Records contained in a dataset

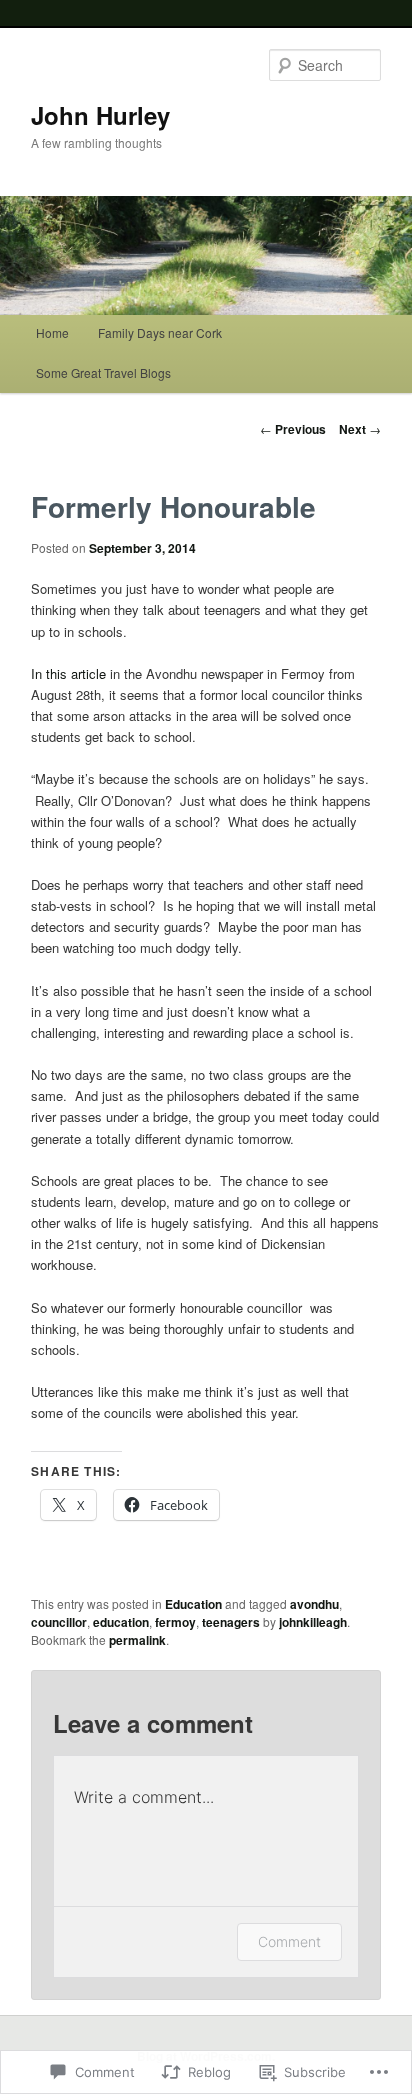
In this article (70, 673)
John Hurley (100, 115)
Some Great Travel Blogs (103, 372)
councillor (59, 1622)
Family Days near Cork (160, 332)
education (121, 1622)
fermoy (175, 1622)
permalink (137, 1640)
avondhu (314, 1604)
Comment (289, 1941)
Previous (293, 429)
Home (52, 332)
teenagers (231, 1622)
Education (193, 1604)
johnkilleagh (313, 1622)
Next (360, 429)
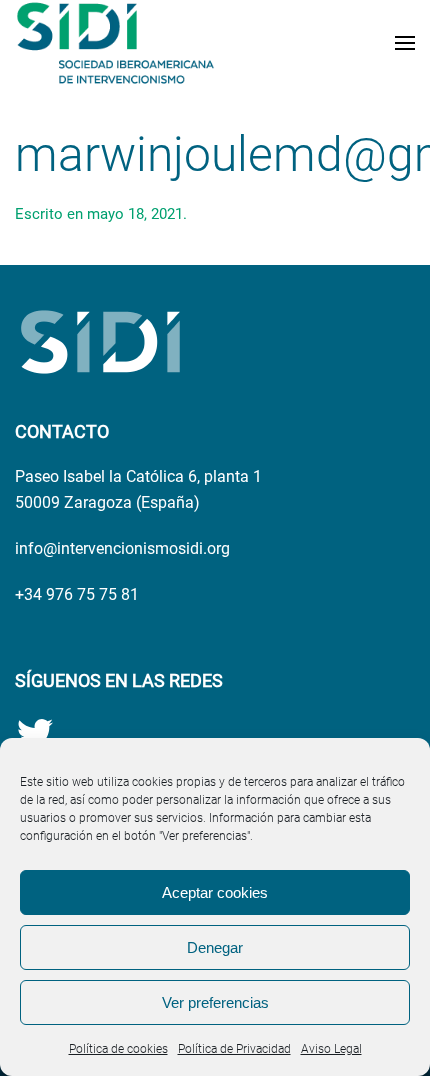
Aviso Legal (331, 1049)
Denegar (215, 947)
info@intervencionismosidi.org (122, 548)
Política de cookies (118, 1049)
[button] (405, 43)
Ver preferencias (215, 1002)
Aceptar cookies (215, 892)
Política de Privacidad (234, 1049)
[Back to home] (115, 43)
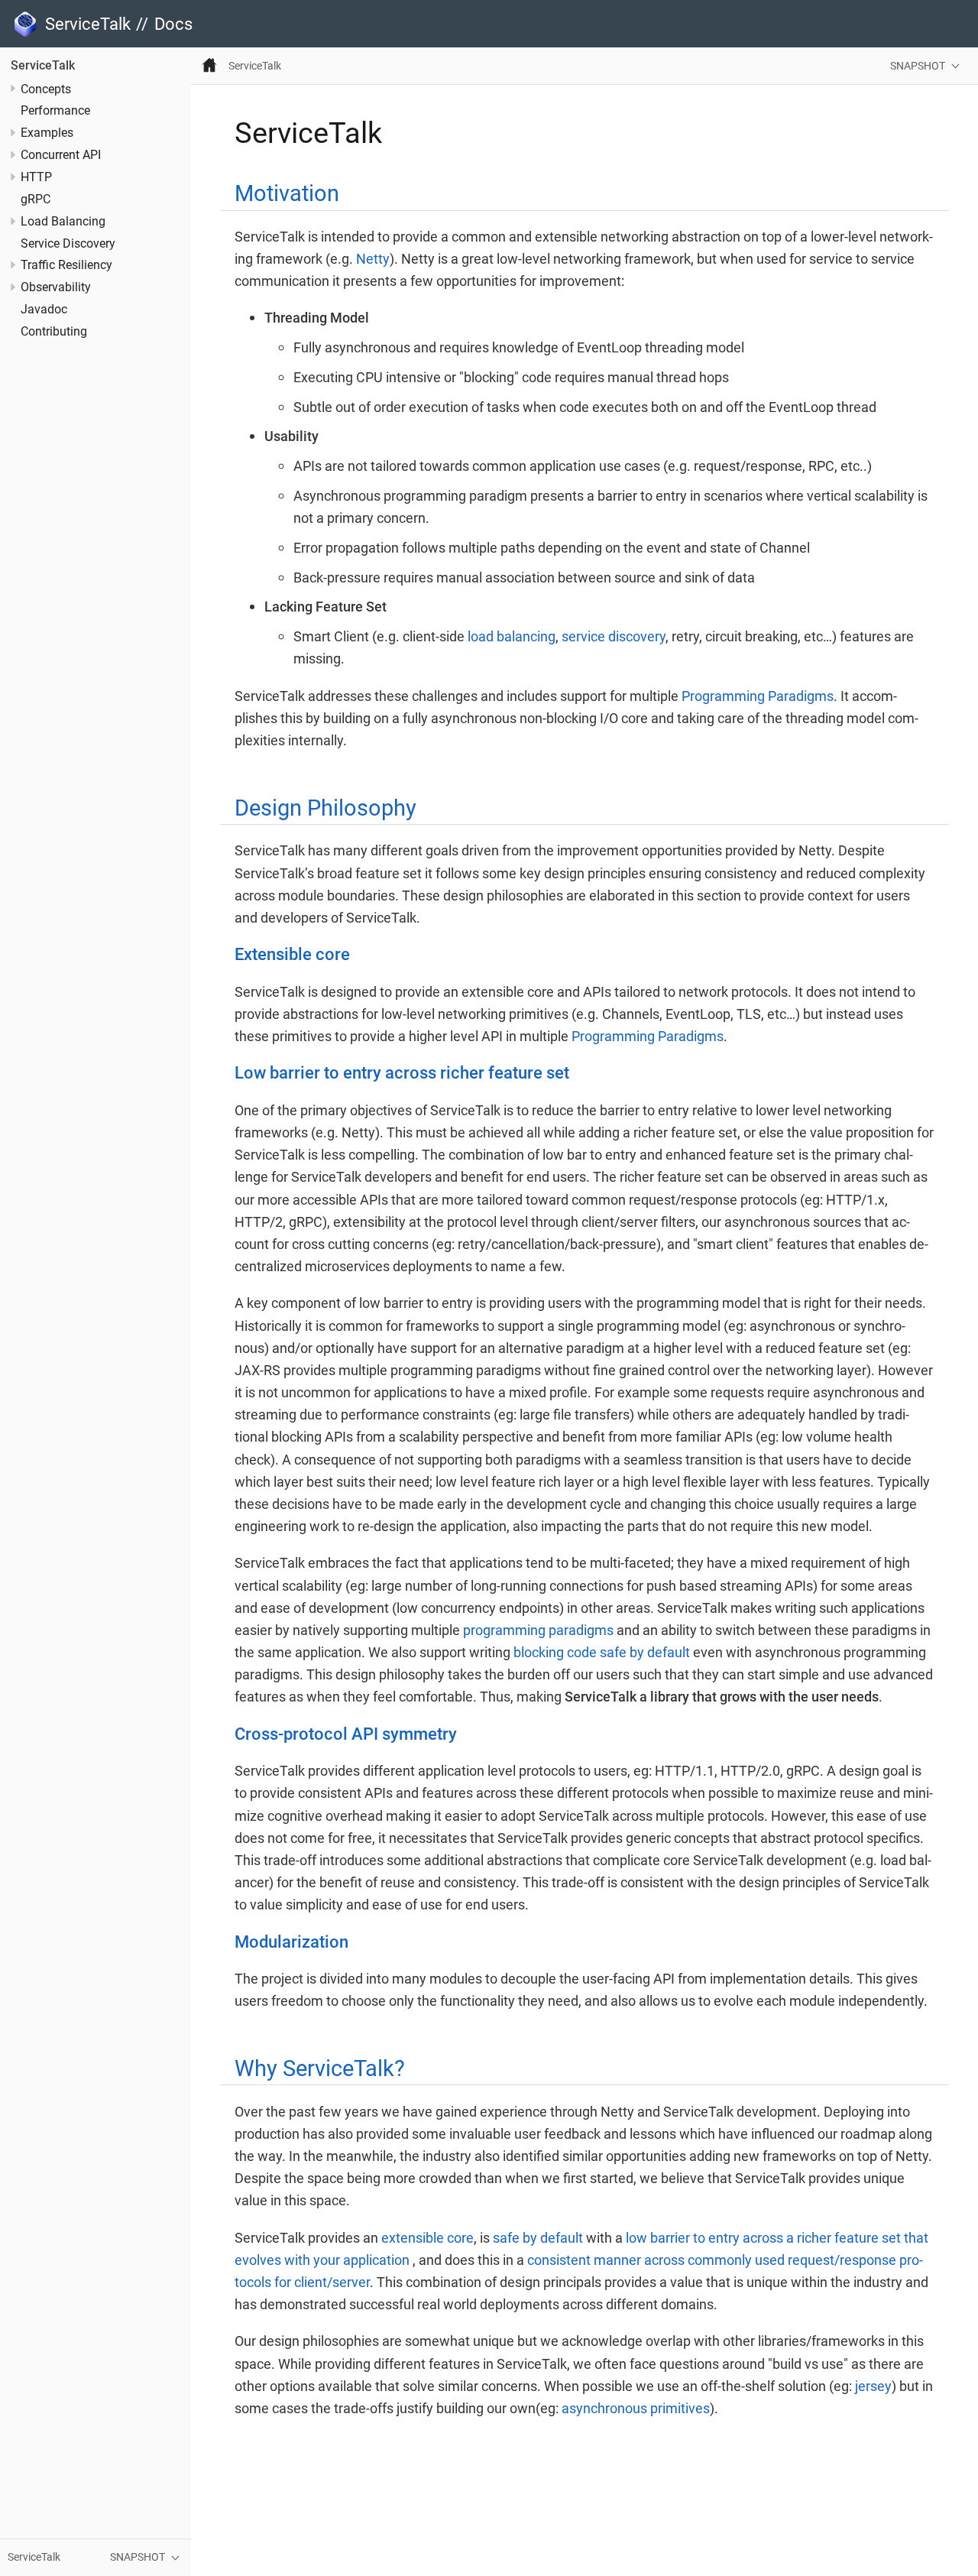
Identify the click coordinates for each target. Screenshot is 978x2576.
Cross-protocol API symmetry (346, 1734)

REQUIREMENT
Go through the lines above and copy any that contain "cookies".

SOLUTION
Política de cookies (118, 1049)
Aceptar cookies (215, 892)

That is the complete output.